Dr P Nandagopal, managing director and chief executive officer, IndiaFirst Life Insurance, demonstrated to Moneylife via a live video call wherein a visitor accessing can connect to a live video call and see the insurer's customer service personnel talking with the visitor about various products or any other required information.

This 'Do-It-Yourself' website for understanding and buying insurance is certainly a step towards empowering customers and taking insurance benefits literally to their homes. The focus is on harnessing the Web presence to attract customers by giving comprehensive information about products and its performance after purchase. It will also circumvent the need for opening many branches. The product details will be translated into eight regional languages in the next six months.

Another unique step is that the insurer also promises to put plus and minus points of its own plans on the website. The website currently has 'risk factors' mentioned for each plan, but they seem to be generic points. The insurer also wants to give detailed company information including solvency ratio to website visitors.

Going forward, the company wants to tap into mobile technology and kiosks to reach a wider client base. The insurer is aware that the Web approach may not be enough to attract customers from smaller towns and villages.  

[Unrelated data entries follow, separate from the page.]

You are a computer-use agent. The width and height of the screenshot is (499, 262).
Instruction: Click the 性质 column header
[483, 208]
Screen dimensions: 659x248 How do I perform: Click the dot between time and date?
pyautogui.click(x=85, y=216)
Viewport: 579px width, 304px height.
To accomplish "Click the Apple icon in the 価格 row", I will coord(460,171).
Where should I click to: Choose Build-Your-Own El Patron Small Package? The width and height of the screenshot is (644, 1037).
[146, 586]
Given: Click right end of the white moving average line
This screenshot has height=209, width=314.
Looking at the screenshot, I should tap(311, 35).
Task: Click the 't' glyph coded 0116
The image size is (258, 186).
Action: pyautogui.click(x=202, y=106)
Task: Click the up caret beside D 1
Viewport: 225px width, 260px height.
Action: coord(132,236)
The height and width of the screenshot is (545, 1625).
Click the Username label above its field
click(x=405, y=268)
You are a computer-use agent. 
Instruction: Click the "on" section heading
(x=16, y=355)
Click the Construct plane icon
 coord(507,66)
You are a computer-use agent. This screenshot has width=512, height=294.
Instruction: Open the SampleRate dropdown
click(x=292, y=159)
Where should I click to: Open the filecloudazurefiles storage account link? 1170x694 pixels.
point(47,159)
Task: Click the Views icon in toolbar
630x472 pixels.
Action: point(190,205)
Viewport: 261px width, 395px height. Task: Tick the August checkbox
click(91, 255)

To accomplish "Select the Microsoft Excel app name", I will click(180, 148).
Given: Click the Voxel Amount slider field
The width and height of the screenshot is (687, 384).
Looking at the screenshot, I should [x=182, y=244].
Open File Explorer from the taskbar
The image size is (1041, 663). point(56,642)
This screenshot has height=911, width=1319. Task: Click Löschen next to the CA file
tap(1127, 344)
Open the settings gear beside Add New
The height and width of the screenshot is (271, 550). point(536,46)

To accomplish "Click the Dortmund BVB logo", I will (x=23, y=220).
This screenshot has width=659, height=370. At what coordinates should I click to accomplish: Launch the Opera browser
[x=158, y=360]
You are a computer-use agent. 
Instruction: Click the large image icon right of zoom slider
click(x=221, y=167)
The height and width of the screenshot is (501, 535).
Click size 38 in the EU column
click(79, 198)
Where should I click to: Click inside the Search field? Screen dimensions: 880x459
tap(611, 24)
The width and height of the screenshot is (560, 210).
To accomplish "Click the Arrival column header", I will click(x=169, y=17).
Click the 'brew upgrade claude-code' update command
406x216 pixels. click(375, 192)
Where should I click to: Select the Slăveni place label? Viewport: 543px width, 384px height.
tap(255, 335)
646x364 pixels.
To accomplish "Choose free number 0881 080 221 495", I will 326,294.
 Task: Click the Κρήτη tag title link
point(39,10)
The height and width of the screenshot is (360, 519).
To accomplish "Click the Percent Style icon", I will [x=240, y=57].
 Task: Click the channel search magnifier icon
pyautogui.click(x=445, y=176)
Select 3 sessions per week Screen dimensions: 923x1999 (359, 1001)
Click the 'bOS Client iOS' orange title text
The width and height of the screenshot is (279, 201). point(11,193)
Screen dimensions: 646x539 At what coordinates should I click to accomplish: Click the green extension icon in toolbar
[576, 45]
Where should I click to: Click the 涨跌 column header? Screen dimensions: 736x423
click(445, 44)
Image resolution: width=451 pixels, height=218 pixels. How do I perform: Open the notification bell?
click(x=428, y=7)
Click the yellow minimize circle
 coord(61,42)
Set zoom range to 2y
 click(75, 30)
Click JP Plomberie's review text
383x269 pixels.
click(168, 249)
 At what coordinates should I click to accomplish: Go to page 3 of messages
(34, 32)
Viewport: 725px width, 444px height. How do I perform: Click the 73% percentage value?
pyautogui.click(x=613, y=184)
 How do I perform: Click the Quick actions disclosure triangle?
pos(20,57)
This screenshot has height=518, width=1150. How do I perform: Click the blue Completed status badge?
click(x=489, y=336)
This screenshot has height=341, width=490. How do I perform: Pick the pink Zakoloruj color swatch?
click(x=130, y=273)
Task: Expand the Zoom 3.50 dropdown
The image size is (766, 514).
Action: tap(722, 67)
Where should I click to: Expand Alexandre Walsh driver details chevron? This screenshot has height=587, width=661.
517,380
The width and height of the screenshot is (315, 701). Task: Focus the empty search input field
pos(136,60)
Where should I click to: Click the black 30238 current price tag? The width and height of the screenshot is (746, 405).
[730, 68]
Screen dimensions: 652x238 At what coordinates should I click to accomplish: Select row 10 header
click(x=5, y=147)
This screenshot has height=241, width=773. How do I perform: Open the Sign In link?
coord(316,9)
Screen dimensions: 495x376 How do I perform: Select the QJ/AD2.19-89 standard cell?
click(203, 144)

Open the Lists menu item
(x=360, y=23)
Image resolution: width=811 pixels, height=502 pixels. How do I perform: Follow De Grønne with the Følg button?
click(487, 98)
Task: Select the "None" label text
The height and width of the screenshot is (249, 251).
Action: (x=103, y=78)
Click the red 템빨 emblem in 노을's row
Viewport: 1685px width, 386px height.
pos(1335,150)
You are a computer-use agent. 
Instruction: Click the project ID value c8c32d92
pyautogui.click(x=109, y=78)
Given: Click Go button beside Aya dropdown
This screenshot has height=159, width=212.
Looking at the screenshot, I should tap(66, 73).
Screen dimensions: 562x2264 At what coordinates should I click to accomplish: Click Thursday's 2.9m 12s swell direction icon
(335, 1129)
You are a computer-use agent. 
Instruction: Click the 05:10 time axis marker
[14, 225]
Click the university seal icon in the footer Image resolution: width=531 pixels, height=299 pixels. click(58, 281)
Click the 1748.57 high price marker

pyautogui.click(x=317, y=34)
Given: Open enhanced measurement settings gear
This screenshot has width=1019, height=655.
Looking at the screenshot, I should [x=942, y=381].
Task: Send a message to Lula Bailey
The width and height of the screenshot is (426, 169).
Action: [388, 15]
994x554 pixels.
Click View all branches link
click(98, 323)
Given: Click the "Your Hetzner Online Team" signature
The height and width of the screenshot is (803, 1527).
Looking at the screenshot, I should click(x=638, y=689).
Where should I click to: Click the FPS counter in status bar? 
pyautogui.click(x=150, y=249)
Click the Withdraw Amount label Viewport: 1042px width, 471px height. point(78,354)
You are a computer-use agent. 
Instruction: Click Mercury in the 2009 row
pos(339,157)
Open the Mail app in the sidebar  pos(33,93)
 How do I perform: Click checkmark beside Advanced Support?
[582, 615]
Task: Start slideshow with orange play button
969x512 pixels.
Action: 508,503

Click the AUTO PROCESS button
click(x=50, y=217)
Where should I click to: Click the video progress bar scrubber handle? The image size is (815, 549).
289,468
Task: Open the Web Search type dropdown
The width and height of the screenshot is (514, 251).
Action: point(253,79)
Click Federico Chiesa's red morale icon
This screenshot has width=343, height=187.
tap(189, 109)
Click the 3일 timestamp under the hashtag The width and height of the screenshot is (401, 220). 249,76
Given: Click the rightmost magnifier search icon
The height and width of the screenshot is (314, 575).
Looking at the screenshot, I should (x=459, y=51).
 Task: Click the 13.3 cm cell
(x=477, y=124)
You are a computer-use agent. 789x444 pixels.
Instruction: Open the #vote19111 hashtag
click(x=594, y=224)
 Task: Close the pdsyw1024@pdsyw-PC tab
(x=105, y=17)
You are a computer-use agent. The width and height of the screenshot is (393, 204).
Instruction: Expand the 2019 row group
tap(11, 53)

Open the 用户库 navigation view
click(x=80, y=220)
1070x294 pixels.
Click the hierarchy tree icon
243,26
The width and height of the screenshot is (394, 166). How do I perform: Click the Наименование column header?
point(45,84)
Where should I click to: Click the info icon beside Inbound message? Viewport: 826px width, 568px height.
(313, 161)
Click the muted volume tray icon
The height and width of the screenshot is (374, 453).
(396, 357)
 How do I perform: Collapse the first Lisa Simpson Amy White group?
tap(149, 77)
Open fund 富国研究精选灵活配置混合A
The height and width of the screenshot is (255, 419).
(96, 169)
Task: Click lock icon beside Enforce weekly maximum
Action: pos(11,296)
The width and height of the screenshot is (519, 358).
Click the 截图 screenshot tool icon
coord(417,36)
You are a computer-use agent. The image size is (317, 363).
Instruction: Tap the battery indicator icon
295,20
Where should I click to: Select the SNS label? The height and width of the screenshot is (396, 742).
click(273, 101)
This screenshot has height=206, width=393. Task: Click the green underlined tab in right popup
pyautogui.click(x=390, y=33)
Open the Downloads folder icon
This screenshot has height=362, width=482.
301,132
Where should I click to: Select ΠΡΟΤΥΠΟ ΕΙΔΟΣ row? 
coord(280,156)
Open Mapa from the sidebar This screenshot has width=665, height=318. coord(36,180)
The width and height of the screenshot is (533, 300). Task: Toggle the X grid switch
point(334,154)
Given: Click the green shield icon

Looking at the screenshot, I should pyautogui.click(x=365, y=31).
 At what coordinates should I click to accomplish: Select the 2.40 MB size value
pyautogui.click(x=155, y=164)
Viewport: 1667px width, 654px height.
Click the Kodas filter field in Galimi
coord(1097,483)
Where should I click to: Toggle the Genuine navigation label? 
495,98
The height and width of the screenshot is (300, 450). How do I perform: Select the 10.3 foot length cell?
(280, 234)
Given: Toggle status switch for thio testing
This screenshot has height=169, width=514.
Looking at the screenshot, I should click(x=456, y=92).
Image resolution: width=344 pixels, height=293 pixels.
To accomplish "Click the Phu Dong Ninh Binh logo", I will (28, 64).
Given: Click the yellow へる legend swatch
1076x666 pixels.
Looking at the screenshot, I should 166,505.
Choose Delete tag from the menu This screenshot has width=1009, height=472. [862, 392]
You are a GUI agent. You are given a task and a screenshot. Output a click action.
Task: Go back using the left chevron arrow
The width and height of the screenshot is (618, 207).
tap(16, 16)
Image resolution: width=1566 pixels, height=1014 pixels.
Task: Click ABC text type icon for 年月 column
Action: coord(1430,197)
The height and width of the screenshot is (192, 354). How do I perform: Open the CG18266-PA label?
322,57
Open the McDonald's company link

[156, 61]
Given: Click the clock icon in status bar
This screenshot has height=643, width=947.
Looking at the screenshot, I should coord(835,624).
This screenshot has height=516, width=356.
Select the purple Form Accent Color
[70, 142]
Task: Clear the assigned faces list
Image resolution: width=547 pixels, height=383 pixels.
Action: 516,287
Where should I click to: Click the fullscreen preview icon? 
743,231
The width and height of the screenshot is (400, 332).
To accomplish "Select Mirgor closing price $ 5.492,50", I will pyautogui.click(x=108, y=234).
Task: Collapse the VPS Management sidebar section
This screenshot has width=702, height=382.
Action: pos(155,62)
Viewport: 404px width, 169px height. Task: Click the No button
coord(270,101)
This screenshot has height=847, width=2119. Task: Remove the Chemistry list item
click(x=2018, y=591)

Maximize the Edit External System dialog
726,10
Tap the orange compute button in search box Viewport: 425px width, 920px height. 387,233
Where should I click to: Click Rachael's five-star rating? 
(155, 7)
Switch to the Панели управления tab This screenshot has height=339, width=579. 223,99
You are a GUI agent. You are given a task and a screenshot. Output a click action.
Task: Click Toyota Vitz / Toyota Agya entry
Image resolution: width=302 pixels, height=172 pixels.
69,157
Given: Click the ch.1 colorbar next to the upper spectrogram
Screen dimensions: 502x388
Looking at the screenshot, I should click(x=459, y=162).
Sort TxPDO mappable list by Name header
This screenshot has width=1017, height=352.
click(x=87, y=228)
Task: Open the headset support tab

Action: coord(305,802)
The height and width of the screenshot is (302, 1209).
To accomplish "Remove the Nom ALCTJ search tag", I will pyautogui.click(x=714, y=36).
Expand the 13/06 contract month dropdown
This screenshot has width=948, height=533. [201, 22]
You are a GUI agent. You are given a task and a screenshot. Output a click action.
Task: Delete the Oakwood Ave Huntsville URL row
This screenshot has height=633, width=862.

LifeStore aims to help customers transact their insurance requirements on the back of authentic information, online advice, services and realistic expectations.
"Through LifeStore, we aim to reach out to millions of Internet users-a sizable number of which are either active and/or potential customers-thus widening the scope of the market across the country. The core objective behind launching LifeStore is to help simplify insurance and encourage customers to make their own decisions related to insurance through the power of the knowledge anytime and anywhere," said  Dr Nandagopal.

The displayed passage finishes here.